The Buddha-like face became suddenly contorted, and as suddenly grew placid again.
"I know! I know!" Mrs. Sin muttered harshly. "Do you think I am blind! If she had been like any of the others, do you suppose it would have mattered to me? But you respect her--you respect. . . ." Her voice died away to an almost inaudible whisper: "I don't believe you. You are telling me lies. But you have always told me lies; one more does not matter, I suppose. . . . How strong you are. You have hurt my wrists. You will smoke with me now?"
She ceased speaking abruptly, and abruptly resumed again:
"And I do as you wish--I do as you wish. How can I keep her from it except by making the price so high that she cannot afford to buy it? I tell you I do it. I bargain for the pink and white boy, Quentin, because I want her to be indebted to him-because I want her to be so sorry for him that she lets him take her away from you! Why should you respect her--"

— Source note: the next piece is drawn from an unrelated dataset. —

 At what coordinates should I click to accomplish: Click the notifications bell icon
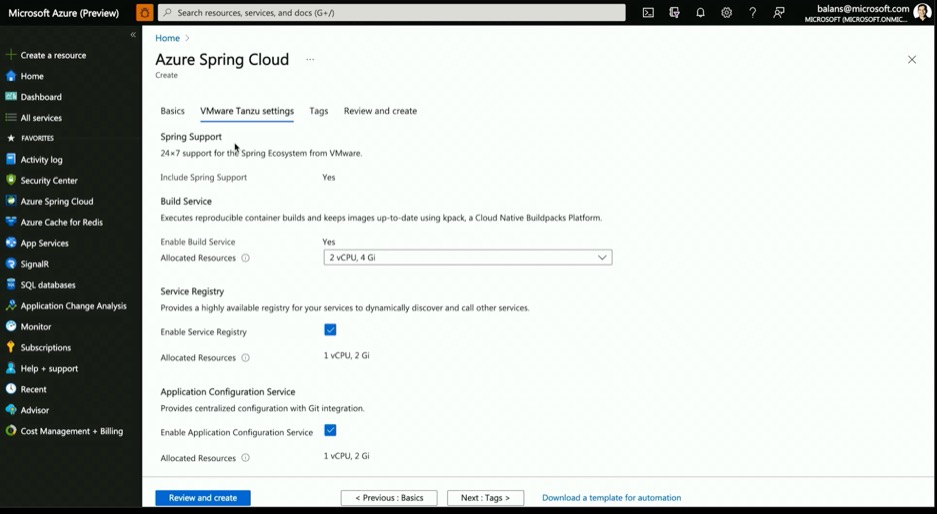[700, 13]
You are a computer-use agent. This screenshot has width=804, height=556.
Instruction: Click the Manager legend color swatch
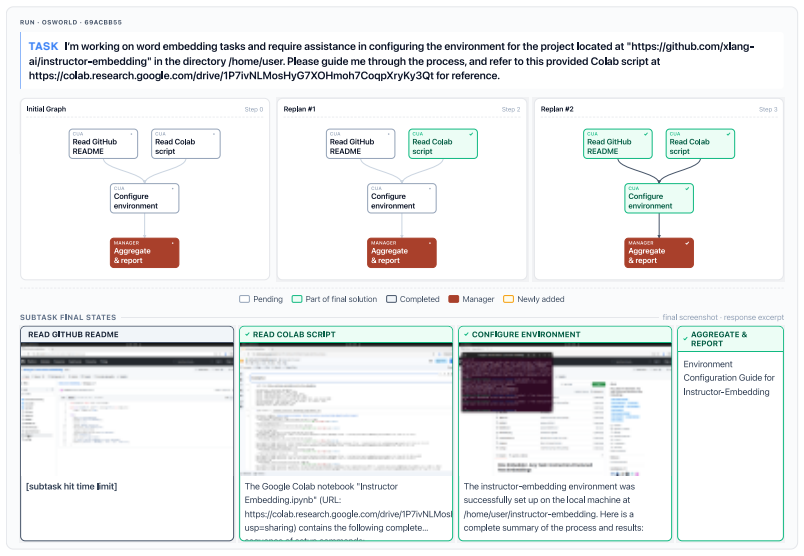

Silence fell upon the drugged speaker. Sin Sin Wa could be heard crooning softly about the Yellow River and the mountain gods who sent it sweeping down through the valleys where the opium-poppy grows.
"Go, Juan," hissed Mrs. Sin. "I say--go!"
Her voice changed eerily to a deep, mocking bass; and Rita Irvin lying, a pallid wraith of her once lovely self, upon the untidy bed, stirred slightly--her lashes quivering. Her eyes opened and stared straightly upward at the low, dirty ceiling, horror growing in their shadowy depths.